Why equity market is falling : Opportunity or threat of crash
Before the market decline, we posted a video in which we provided a timely update, suggesting that a market fall was possible and that small and mid-cap stocks would be affected.
We also discussed how to adjust our investment strategy in case of a market downturn.
In this blog, we will conduct a comprehensive analysis to understand the reasons behind the market decline and what is currently happening. Our goal is to help you avoid repeating past mistakes in your investments.
First, we must understand that the stock market is influenced by two main factors: Liquidity and Sentiments.
Liquidity refers to the low of money in and out of the market, while sentiments reflects investors attitude towards the market. Both of these factors are inter wined with economic growth.
It’s confirmed that a market crash occurs when liquidity and sentiments both turn negative. Therefore, we need to assess the current situations regarding liquidity and sentiments, which will depend on the state of economic conditions.
Now, let’s look at three significant global events that could have a substantial impact on the markets.
1. Geopolitical conflicts
First, there are ongoing geopolitical issues, including the Russia-Ukraine war and the Israel-Hamas conflict.
Our understanding and research indicate that Russia and china may have long-term intentions in these conflicts, possibly aimed at challenging the U.S. and the U.K., with the goal of becoming artic superpowers.
This could involve controlling resources an d established export corridors to gain global dominance.
The Israel-Hamas conflict appears to be a regional war, where the U.S. and Israel seek to maintain control in the middle east.
While we may not be political experts, we want to understand the potential impact of these conflicts on India and the stock market.
In both of these wars, the most significant impact is likely to be on oil prices, as India is major oil-importing country.
Rising oil prices can lead to higher inflation, which is detrimental to both the general public and corporations.
However, recent developments, such as oil supply cuts by Saudi Arabia and Russia, may affect oil prices globally.
Additionally, Russia is demanding that India pay for oil in Chinese currency, which could have implications for India’s oil imports.
Furthermore, India’s long-term plans for establishing export and import corridors to the middle East and Europe may be affected by these geopolitical conflicts, potentially impacting the country’s economic growth.
In long-term, these factors could lead to weak sentiments among foreign and domestic institutions in the Indian Market, although the impact is expected to be gradual.
U.S. Debt Problem
The united states have a history of driving economic growth through credit. In challenging times, they inject money into the economy, a strategy known as quantitative easing. However, this time, expected growth did not materialize, leading to significant increase in the U.S. debt-to-GDP ratio and uncontrolled inflation.
To combat this, the U.S. is raising interest rate to curb inflation. This move has pushed bonds yields to a 16-year high.

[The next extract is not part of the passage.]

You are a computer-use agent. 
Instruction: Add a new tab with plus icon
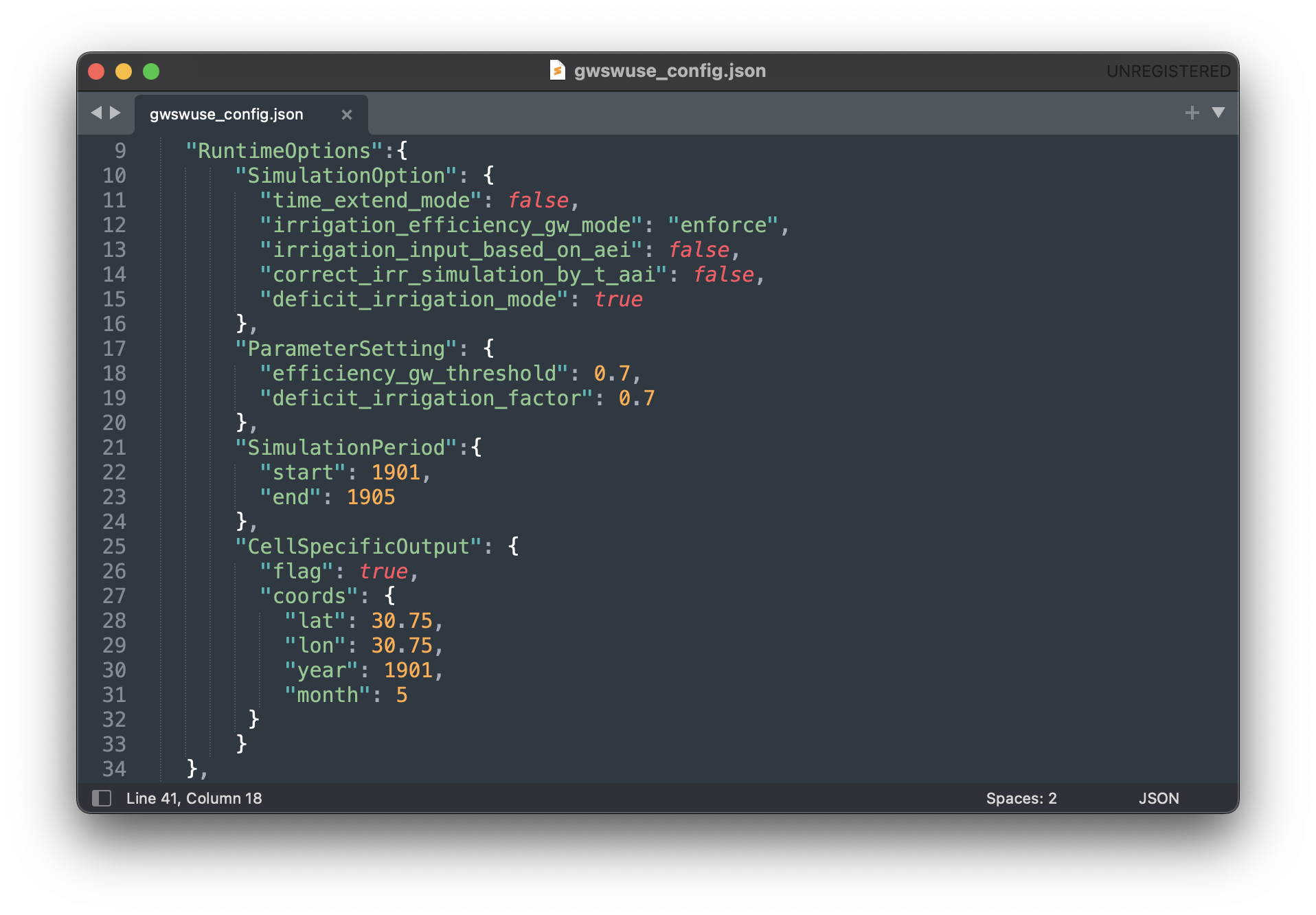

When interest rate rise, bond prices fall, making existing bonds less attractive.
This affects bond yields, making them more appealing to investors.

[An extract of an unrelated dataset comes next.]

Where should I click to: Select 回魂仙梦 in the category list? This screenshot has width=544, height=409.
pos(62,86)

As a result, institutional and foreign investors are shifting their investments from equities to bonds, leading to lower liquidity in the equity markets.
Chinese Economic Ups and Downs
China’s economic growth heavily relies on manufacturing exports and internal infrastructure development.

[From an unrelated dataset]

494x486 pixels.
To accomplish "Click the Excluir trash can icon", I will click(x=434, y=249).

After supply chain disruptions caused by the pandemic, global companies started considering alternatives to relying solely on china.
This led to a decline in china’s economic growth and a drop in real estate prices. Foreign investors shifted their investments from china to India, affecting India’s stock market.
However, China has reopened its economy and provided stimulus, resulting in a resurgence of its economic growth.
This could negatively impact India’s economy and increase volatility in the stock market if foreign investors develop positive sentiments for china.
Main points to consider
So, in this particular situation what should investor do, should you ignore or invest in small cap and Mid-cap, the best thing is that for long term you can do Online SIP.
Do not panic and withdraw money.
Instead, you can shift money to safe asset classes or categories like debt or hybrid funds.
Prefer good funds that manages fund well and whose track record is good.
And lastly, increase the patience to tolerate risk.
A combination of high oil prices, rising U.S. yields, and china’s growth revival presents challenges for the Indian economy and stock market.
However, India’s strong domestic economic factors, government policies, infrastructure development, credit growth, and positive consumer sentiments may provide support.
The reserve bank of India has managed liquidity well, and a significant market crash is only expected if global conditions worsen. Otherwise, a time correction is more likely, with the market neither experiencing a significant decline nor rising sharply.
As an investor, it’s essential to manage your investments considering these global and market conditions.